Evaluation of pediatric near-infrared cerebral oximeter for cardiac disease

Background: Cerebral hypoxia-ischemia remains a complication in children with congenital heart disease. Near-infrared spectroscopy can be utilized at the bedside to detect cerebral hypoxia-ischemia. This study aimed to calibrate and validate an advanced technology near-infrared cerebral oximeter for use in children with congenital heart disease. Methods: After institutional review board approval and parental consent, 100 children less than 12 years and less than 40 kg were enrolled. Phase I (calibration) measured arterial and jugular venous saturation (SaO₂, SjO₂) by co-oximetry simultaneously with device signals to calibrate an algorithm to determine regional cerebral saturation against a weighted average cerebral saturation (0.7 SjO₂ + 0.3 SaO₂).

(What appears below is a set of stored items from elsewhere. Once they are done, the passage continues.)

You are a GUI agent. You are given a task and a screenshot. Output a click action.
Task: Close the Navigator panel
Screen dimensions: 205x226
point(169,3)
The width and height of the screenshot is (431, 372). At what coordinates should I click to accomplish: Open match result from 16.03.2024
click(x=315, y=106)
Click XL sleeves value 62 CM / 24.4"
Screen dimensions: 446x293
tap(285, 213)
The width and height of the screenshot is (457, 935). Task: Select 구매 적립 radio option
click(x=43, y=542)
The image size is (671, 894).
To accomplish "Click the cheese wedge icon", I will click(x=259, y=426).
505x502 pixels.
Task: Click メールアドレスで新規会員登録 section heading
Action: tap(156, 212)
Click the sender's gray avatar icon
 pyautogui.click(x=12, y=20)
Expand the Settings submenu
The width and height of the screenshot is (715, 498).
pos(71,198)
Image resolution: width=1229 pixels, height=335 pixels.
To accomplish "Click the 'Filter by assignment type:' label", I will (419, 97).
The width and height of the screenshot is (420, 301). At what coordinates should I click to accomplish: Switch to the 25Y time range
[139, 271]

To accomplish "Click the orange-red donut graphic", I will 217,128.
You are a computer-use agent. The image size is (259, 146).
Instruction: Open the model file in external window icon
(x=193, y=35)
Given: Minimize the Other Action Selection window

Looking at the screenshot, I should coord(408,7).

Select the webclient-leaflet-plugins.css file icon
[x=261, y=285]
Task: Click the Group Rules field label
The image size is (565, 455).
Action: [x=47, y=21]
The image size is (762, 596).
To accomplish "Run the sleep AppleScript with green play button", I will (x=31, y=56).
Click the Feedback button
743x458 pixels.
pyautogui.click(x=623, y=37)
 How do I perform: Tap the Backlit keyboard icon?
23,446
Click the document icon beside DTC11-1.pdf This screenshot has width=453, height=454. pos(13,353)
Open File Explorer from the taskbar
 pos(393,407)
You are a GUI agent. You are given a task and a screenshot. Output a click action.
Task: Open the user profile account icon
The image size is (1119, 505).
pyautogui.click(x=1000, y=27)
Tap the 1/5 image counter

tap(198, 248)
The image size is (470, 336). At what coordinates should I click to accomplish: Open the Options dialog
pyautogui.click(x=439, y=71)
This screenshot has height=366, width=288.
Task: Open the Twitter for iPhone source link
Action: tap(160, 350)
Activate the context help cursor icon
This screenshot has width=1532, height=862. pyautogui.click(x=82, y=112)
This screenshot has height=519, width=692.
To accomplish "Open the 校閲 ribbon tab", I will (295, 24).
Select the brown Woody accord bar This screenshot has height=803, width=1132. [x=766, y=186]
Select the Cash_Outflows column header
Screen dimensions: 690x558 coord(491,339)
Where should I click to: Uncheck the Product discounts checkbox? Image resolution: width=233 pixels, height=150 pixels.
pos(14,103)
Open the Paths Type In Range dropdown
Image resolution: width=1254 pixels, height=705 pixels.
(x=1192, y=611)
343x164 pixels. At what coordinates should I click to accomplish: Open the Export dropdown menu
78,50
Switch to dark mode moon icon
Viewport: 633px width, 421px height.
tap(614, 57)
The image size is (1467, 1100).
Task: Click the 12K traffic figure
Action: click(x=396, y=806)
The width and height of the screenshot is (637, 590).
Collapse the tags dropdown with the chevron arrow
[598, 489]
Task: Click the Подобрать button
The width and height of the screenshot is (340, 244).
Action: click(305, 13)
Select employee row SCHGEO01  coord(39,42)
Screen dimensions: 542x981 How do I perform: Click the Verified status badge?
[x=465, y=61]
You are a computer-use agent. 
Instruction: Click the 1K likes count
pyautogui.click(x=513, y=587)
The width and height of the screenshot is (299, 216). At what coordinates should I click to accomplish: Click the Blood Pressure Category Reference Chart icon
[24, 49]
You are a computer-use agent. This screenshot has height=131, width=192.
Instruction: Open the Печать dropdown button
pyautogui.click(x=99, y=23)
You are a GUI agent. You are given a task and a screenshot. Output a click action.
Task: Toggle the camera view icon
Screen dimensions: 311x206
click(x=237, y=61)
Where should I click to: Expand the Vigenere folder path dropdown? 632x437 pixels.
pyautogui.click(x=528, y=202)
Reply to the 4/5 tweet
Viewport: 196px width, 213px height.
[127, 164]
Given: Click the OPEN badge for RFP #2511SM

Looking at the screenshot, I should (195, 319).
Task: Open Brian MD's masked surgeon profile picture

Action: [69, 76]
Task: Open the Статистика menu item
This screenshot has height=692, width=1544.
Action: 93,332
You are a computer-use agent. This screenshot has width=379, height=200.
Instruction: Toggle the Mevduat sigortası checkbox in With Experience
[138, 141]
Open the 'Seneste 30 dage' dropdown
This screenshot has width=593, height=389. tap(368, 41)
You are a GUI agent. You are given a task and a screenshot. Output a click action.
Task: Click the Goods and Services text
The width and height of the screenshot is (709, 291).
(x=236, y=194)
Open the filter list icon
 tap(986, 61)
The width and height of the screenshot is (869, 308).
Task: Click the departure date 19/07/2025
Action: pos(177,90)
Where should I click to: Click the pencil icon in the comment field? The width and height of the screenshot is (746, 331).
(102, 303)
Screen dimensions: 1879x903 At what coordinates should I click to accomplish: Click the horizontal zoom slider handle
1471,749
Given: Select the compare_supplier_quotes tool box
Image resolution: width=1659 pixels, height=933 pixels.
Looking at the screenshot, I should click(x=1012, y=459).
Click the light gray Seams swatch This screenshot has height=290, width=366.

Phase II (validation) evaluated regional cerebral saturation from the algorithm against the weighted average cerebral saturation by correlation, bias, precision, and A _{Root Mean Square} assessed by linear regression and Bland-Altman analysis. Results: Of 100 patients, 86 were evaluable consisting of 7 neonates, 44 infants, and 35 children of whom 55% were female, 79% Caucasian, and 41% with cyanotic disease. The SaO₂ and regional cerebral saturation ranged from 34% to 100% and 34% to 91%, respectively. There were no significant differences in subject characteristics between phases. For the entire cohort, A_RMS, bias, precision, and correlation coefficient were 5.4%, 0.5%, 5.39%, and 0.88, respectively. Age, skin color, and hematocrit did not affect these values. Conclusions: This cerebral oximeter accurately measures the absolute value of cerebral saturation in children over a wide range of oxygenation and subject characteristics, offering advantages in assessment of cerebral hypoxia-ischemia in congenital heart disease.